Un échange, lors d'une rencontre récente avec une société d'étude sur internet (Linkfluence), me faisait reparler de l'influence d'internet sur les métiers de la communication. Et sur une révolution silencieuse qui devrait bouleverser notablement les manières de concevoir des stratégies de communication.Une des spécificités de Linkfluence est de segmenter les communautés sur internet. Alain Le Berre, leur président disait avec beaucoup de justesse que cette pratique permettait de comprendre qu'on ne pouvait pas parler aux communautés de la même manière.
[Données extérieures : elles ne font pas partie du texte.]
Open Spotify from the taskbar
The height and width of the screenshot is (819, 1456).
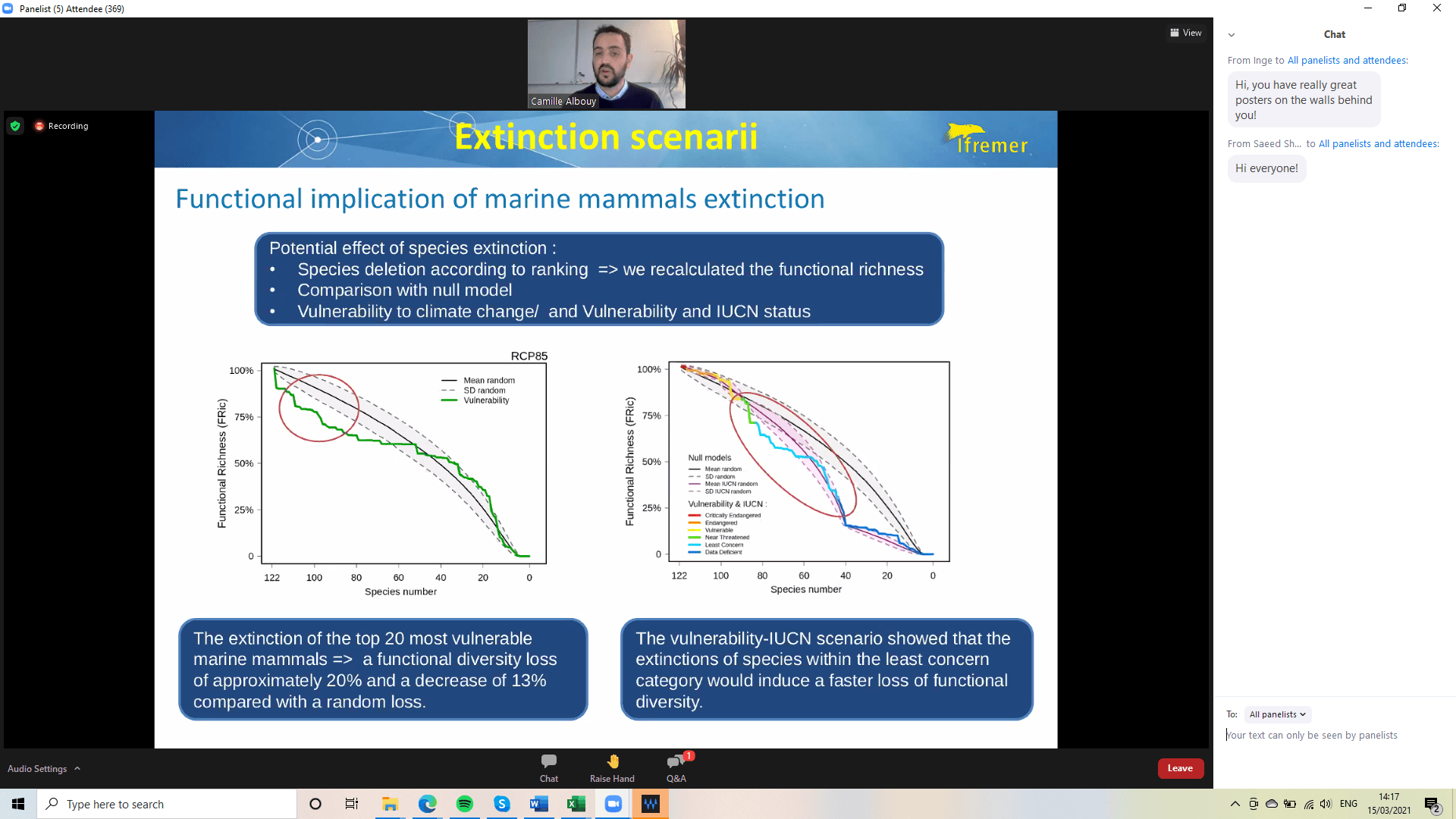tap(465, 804)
Les motivations, les préoccupations étant différentes.
Une évidence ? Pas tant que cela dans la mesure où tant de campagnes de communication visent à généraliser un discours à destination d'une cible unique, façon image d'Épinal : la "ménagère de moins de 50 ans", sans se préoccuper des populations, segments ou communautés qui la composent.
Or, d'un groupe de consommateurs à un autre, les motivations d'intérêt, d'achat varient considérablement. Qui n'a pas fait l'expérience de comparer ses raisons d'achat avec celle d'un ami. Prenons l'exemple de l'achat d'un iPod. Entre ceux qui sont des adeptes de la marque Apple, ceux qui sont séduits par le design et le statut que confère l'objet et encore ceux qui cherchent un produit user-friendly, la capacité à écouter un message publicitaire variera nécessairement. Tant en terme de discours, qu'en moment clé pour être influencé, etc...
Cette dimension que permet de gérer internet risque fort à mes yeux de donner envie à nombre de directions marketing de segmenter les discours et les stratégies de communication. A l'encontre de la plupart des business modèles des agences de com' qui cherchent à gloabliser pour maitriser les coûts.